- Opening Delimiter -

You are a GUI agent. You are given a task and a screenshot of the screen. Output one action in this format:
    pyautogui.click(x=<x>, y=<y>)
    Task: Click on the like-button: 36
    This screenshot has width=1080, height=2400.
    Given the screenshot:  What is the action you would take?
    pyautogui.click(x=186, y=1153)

- Closing Delimiter -

#### [Job item]
Copy the material above line for line, with no changes.

#### [Solution to this problem]
You are a GUI agent. You are given a task and a screenshot of the screen. Output one action in this format:
    pyautogui.click(x=<x>, y=<y>)
    Task: Click on the like-button: 36
    This screenshot has width=1080, height=2400.
    Given the screenshot:  What is the action you would take?
    pyautogui.click(x=186, y=1153)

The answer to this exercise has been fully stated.